▶ [YOUR GOAL] Could you pull out every line of the data below and reproduce each one verbatim, with nothing changed?

▶ [DATA]
- - - -

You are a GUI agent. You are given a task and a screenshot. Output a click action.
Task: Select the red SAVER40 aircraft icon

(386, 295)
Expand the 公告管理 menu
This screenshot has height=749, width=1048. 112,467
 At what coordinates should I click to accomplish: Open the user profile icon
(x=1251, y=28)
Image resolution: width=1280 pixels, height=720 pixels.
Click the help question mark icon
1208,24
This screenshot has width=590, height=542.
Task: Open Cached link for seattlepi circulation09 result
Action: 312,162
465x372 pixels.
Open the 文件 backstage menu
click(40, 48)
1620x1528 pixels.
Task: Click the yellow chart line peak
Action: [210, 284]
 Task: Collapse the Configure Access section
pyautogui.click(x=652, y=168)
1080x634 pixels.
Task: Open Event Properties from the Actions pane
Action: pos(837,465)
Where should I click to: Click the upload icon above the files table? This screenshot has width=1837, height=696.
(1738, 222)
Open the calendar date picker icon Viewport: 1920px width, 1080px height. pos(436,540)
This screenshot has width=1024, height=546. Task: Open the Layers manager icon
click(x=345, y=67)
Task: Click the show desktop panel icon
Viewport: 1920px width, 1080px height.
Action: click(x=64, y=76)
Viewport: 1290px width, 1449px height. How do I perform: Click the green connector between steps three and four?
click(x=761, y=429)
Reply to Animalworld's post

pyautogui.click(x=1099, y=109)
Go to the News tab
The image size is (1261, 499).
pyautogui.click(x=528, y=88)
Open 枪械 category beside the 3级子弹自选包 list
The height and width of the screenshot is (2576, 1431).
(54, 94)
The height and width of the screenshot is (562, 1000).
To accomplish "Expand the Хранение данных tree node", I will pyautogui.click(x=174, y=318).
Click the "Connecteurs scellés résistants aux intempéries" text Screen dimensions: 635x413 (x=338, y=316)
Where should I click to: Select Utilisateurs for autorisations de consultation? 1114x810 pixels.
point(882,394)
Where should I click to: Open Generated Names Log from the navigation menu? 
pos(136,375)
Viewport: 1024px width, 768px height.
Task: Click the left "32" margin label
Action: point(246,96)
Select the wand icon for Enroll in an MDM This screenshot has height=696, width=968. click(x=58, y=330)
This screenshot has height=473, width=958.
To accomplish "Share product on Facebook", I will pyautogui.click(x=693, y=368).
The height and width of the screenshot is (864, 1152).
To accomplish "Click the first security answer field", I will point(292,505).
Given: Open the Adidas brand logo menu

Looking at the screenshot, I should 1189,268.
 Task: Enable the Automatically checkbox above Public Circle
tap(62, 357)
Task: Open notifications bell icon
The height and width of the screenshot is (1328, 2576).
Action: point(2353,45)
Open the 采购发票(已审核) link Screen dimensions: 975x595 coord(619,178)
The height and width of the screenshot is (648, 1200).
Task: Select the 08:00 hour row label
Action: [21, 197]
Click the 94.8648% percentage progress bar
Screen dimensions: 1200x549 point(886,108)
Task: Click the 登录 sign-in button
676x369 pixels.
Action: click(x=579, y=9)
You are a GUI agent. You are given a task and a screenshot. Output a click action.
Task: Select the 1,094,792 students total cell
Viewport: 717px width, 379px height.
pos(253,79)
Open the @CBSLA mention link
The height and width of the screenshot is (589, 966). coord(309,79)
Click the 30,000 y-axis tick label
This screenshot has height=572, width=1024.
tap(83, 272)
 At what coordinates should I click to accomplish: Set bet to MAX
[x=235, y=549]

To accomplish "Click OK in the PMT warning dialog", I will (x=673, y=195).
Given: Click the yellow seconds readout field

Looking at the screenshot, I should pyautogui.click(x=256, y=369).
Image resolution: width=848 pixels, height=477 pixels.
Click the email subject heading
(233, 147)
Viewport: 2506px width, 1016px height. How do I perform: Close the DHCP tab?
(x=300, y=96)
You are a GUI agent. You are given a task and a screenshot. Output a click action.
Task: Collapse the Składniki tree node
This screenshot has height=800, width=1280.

- - - -

▶ [EXERCISE RESPONSE]
You are a GUI agent. You are given a task and a screenshot. Output a click action.
Task: Select the red SAVER40 aircraft icon

(386, 295)
Expand the 公告管理 menu
This screenshot has height=749, width=1048. 112,467
 At what coordinates should I click to accomplish: Open the user profile icon
(x=1251, y=28)
Image resolution: width=1280 pixels, height=720 pixels.
Click the help question mark icon
1208,24
This screenshot has width=590, height=542.
Task: Open Cached link for seattlepi circulation09 result
Action: 312,162
465x372 pixels.
Open the 文件 backstage menu
click(40, 48)
1620x1528 pixels.
Task: Click the yellow chart line peak
Action: [210, 284]
 Task: Collapse the Configure Access section
pyautogui.click(x=652, y=168)
1080x634 pixels.
Task: Open Event Properties from the Actions pane
Action: pos(837,465)
Where should I click to: Click the upload icon above the files table? This screenshot has width=1837, height=696.
(1738, 222)
Open the calendar date picker icon Viewport: 1920px width, 1080px height. pos(436,540)
This screenshot has width=1024, height=546. Task: Open the Layers manager icon
click(x=345, y=67)
Task: Click the show desktop panel icon
Viewport: 1920px width, 1080px height.
Action: click(x=64, y=76)
Viewport: 1290px width, 1449px height. How do I perform: Click the green connector between steps three and four?
click(x=761, y=429)
Reply to Animalworld's post

pyautogui.click(x=1099, y=109)
Go to the News tab
The image size is (1261, 499).
pyautogui.click(x=528, y=88)
Open 枪械 category beside the 3级子弹自选包 list
The height and width of the screenshot is (2576, 1431).
(54, 94)
The height and width of the screenshot is (562, 1000).
To accomplish "Expand the Хранение данных tree node", I will pyautogui.click(x=174, y=318).
Click the "Connecteurs scellés résistants aux intempéries" text Screen dimensions: 635x413 (x=338, y=316)
Where should I click to: Select Utilisateurs for autorisations de consultation? 1114x810 pixels.
point(882,394)
Where should I click to: Open Generated Names Log from the navigation menu? 
pos(136,375)
Viewport: 1024px width, 768px height.
Task: Click the left "32" margin label
Action: point(246,96)
Select the wand icon for Enroll in an MDM This screenshot has height=696, width=968. click(x=58, y=330)
This screenshot has height=473, width=958.
To accomplish "Share product on Facebook", I will pyautogui.click(x=693, y=368).
The height and width of the screenshot is (864, 1152).
To accomplish "Click the first security answer field", I will point(292,505).
Given: Open the Adidas brand logo menu

Looking at the screenshot, I should 1189,268.
 Task: Enable the Automatically checkbox above Public Circle
tap(62, 357)
Task: Open notifications bell icon
The height and width of the screenshot is (1328, 2576).
Action: point(2353,45)
Open the 采购发票(已审核) link Screen dimensions: 975x595 coord(619,178)
The height and width of the screenshot is (648, 1200).
Task: Select the 08:00 hour row label
Action: [21, 197]
Click the 94.8648% percentage progress bar
Screen dimensions: 1200x549 point(886,108)
Task: Click the 登录 sign-in button
676x369 pixels.
Action: click(x=579, y=9)
You are a GUI agent. You are given a task and a screenshot. Output a click action.
Task: Select the 1,094,792 students total cell
Viewport: 717px width, 379px height.
pos(253,79)
Open the @CBSLA mention link
The height and width of the screenshot is (589, 966). coord(309,79)
Click the 30,000 y-axis tick label
This screenshot has height=572, width=1024.
tap(83, 272)
 At what coordinates should I click to accomplish: Set bet to MAX
[x=235, y=549]

To accomplish "Click OK in the PMT warning dialog", I will (x=673, y=195).
Given: Click the yellow seconds readout field

Looking at the screenshot, I should pyautogui.click(x=256, y=369).
Image resolution: width=848 pixels, height=477 pixels.
Click the email subject heading
(233, 147)
Viewport: 2506px width, 1016px height. How do I perform: Close the DHCP tab?
(x=300, y=96)
You are a GUI agent. You are given a task and a screenshot. Output a click action.
Task: Collapse the Składniki tree node
This screenshot has height=800, width=1280.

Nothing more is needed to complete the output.